Neighborhood associations aren’t about busybodies and the burbs — they’re often KC’s real grass roots

“If you don’t do it, who will?” asks Laura Burkhalter. She’s been president of the Southmoreland Neighborhood Association since 2015, so she knows something about the role that groups such as hers play in a city’s decision making and self-promotion. And she knows the short answer to her rhetorical question: probably not anyone else.

Picture a neighborhood and you typically think of houses and homeowners. But neighborhoods also include renters, retail and other businesses, nonprofits, schools, places of worship, public-works infrastructure and more. Among that diverse array of what leaders like to call “stakeholders,” neighborhood associations build consensus from within, then rely on volunteers — often residents elected to positions of responsibility — to advocate for the best interests of their part of the broader community. There are planning and zoning challenges in every area, for instance, which require a given neighborhood’s residents and businesses to strike certain balances.

Sometimes the effort to find that equipoise reaches the news cycle. So it’s been for Southmoreland, where preservation-minded residents had long fiercely opposed efforts by the Nelson-Atkins Museum of Art to enlarge its footprint. “If you don’t say something and assume that everyone has good intentions, then something really tragic can happen in terms of historic preservation,” Burkhalter says.

Last year, the Nelson released to the public what it called its Master Development Plan — including a proposal to tear down five Southmoreland homes on the historic register in order to accommodate expansion. Southmoreland residents voiced strong objections, and the neighborhood association — working with the nearby Rockhill Neighborhood Association and other neighborhoods — took their challenge to the city. 

The Kansas City Missouri Planning Commission then instructed the Nelson to work with the Southmoreland and Rockhill associations to work together. A series of meetings followed over the next six months — eventually leading to a mutual agreement to change the zoning of the five houses for adaptive reuse. The shells of the houses will be maintained, while the interiors may be reconfigured, allowing the Nelson to gain more office, storage and other space. There was much mutual congratulation for having come to an amicable arrangement. Burkhalter says she hopes that other institutions will look to the Nelson-Southmoreland negotiation as an example for how to find common ground. 

For all the publicity of that resolved conflict, though, Burkhalter points to another issue as having been her neighborhood association’s most important implementation: security. The association hires off-duty Kansas City police officers to patrol the area for a certain number of hours each month, paid by business owners and institutions in the neighborhood (with funding also coming from individuals). “When we look at crime compared to other neighborhoods, ours is relatively low because of the security presence,” Burkhalter says.
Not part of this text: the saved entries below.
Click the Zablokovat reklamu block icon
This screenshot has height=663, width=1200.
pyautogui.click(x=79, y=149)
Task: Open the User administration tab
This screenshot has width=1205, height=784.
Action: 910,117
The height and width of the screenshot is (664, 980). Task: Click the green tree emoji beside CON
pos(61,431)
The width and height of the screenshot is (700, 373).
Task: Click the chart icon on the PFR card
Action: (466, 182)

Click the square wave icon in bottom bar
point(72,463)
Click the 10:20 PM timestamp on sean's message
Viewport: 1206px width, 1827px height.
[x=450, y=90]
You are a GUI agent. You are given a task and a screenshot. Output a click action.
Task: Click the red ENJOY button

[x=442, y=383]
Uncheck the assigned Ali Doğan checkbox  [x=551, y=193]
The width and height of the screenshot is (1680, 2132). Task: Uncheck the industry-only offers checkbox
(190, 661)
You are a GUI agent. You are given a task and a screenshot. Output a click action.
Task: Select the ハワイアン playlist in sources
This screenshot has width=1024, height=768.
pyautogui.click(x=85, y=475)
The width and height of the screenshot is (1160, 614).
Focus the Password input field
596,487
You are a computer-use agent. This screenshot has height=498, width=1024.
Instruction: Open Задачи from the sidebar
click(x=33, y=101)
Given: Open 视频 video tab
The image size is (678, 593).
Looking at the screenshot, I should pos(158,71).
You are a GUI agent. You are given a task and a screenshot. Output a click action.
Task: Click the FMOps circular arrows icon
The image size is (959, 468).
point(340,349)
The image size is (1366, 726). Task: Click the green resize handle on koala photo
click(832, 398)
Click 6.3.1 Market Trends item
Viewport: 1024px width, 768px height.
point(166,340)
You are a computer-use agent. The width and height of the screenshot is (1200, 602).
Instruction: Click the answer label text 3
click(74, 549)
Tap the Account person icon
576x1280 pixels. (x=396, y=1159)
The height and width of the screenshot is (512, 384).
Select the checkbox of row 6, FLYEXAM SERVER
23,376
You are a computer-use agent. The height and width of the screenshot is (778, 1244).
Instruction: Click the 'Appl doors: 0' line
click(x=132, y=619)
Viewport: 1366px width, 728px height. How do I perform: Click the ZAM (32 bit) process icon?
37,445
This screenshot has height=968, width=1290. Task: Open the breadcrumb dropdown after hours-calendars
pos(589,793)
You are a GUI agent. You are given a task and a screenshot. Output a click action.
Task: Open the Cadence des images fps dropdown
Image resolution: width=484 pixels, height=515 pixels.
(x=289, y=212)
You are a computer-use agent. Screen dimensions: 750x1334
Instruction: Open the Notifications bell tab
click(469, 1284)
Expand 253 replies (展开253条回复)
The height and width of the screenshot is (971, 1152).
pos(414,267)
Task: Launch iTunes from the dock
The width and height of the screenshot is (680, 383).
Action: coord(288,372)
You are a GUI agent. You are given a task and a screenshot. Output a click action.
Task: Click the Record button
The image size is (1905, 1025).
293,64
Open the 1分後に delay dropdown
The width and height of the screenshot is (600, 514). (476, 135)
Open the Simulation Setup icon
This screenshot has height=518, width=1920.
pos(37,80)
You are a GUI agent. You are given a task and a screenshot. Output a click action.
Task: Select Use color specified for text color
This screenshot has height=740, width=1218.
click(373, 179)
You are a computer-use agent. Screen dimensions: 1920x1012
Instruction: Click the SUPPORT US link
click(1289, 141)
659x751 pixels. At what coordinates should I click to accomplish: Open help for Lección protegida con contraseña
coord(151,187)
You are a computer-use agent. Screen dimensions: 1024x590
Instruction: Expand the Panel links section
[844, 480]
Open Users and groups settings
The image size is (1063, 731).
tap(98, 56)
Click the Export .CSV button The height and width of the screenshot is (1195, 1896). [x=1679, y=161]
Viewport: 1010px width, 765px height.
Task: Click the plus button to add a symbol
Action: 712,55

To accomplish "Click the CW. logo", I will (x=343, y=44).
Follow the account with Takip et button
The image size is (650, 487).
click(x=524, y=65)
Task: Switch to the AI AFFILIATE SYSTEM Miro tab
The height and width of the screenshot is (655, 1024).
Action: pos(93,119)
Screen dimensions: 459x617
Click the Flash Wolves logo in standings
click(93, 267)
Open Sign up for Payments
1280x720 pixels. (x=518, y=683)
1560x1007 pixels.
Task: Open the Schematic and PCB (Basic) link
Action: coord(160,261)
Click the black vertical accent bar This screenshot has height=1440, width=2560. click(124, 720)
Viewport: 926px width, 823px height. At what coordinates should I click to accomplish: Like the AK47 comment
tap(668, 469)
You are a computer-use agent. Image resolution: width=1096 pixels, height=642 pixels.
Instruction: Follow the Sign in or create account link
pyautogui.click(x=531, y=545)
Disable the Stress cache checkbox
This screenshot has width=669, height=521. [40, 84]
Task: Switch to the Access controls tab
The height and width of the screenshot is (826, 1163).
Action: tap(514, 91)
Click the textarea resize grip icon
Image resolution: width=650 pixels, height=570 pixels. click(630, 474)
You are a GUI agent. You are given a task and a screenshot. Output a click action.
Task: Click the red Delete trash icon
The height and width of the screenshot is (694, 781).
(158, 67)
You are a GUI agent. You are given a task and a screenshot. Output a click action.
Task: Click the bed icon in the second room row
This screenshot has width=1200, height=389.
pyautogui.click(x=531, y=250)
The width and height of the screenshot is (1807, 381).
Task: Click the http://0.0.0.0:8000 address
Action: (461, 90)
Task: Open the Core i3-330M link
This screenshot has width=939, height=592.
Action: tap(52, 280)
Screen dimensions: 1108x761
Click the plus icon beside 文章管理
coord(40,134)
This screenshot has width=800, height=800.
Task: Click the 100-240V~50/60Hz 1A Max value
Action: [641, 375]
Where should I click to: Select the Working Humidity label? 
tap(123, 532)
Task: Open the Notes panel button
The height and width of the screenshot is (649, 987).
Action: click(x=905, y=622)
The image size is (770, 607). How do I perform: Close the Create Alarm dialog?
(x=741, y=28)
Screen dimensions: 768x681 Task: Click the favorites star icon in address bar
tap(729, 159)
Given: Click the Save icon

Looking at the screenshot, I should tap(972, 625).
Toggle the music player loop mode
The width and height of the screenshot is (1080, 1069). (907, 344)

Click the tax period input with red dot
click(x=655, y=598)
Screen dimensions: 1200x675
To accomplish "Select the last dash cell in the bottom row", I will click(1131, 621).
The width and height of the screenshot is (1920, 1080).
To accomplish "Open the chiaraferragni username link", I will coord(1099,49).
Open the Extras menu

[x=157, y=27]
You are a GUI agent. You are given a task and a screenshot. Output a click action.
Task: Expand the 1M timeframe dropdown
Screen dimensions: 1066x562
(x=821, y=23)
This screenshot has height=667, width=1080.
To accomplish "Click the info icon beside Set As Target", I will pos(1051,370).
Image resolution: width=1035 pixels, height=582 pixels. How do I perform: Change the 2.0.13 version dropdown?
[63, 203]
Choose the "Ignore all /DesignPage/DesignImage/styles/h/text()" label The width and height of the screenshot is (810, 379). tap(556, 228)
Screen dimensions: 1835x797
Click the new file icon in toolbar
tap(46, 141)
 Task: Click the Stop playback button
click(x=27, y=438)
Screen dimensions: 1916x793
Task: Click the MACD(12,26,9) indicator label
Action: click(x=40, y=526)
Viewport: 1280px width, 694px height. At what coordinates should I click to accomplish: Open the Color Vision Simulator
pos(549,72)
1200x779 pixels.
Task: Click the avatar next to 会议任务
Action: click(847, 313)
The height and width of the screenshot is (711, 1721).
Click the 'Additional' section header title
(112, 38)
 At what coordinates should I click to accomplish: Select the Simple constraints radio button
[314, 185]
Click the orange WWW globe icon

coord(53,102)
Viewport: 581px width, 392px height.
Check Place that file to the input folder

Hers is a high-profile part of town, but Burkhalter says that neighborhood associations aren’t just about protecting expensive property or settling duels between deep-pocketed entities. “You’ll be surprised how much of a difference you can make,” she says. “There is a lot of work to be done [everywhere] locally. It is a great way to meet your neighbors and find out what is going on.”

Wondering where to look for information on your neighborhood? Check with the Center for Neighborhoods, (4747 Troost) developed by the University of Missouri-Kansas City Department of Architecture, Urban Planning + Design in partnership with the state of Missouri. The center provides residents and community representatives with access to data, maps, community resources and legal aid. 

“Neighborhoods are place-based and geographically-specific — that shapes challenges we see from neighborhood leaders working all over the city,” says Jacob Wagner, associate professor of urban planning and design at UMKC and faculty director at the center. The staff there work to promote education and connectivity among neighborhood leaders.

One issue of consistent focus at the center, Wagner says, is racial profiling. “Neighborhoods are permeable — you can walk through them,” he says. “How do you learn to talk about neighborhood safety and who belongs in the neighborhood?” The center aims to counter the paranoia and disrespectful language that sometimes crop up in online platforms such as Nextdoor and Facebook. The staff at the center serve as moderators for residents to talk with one another in a calm environment about safety and the issues surrounding racial politics. 

Dina Newman, the director at the Center for Neighborhoods, came up with the sister-neighborhood approach. She describes one example: “The Oak Park neighborhood is paired with downtown. Totally different, but each has their own issues and, surprisingly, some of it is the same. As they begin to talk with each other and then become advocates for one another and attend each other’s meetings, they begin to find commonality.” 

Sarah Snodgrass, a resident and member of the Oak Meyer Gardens Homes Association, says that, among the benefits of being involved with the center, “it helps you get to know your neighbors, and you are aware of city happenings.” She adds: “Beautification and landscaping are projects that we can accomplish. It also sets a standard that neighbors can live up to.” 

For someone looking to make a difference, a neighborhood association can provide an accessible opportunity to do something — and see results. Whatever neighborhood you belong to, it almost certainly needs volunteers. Showing up is half the battle.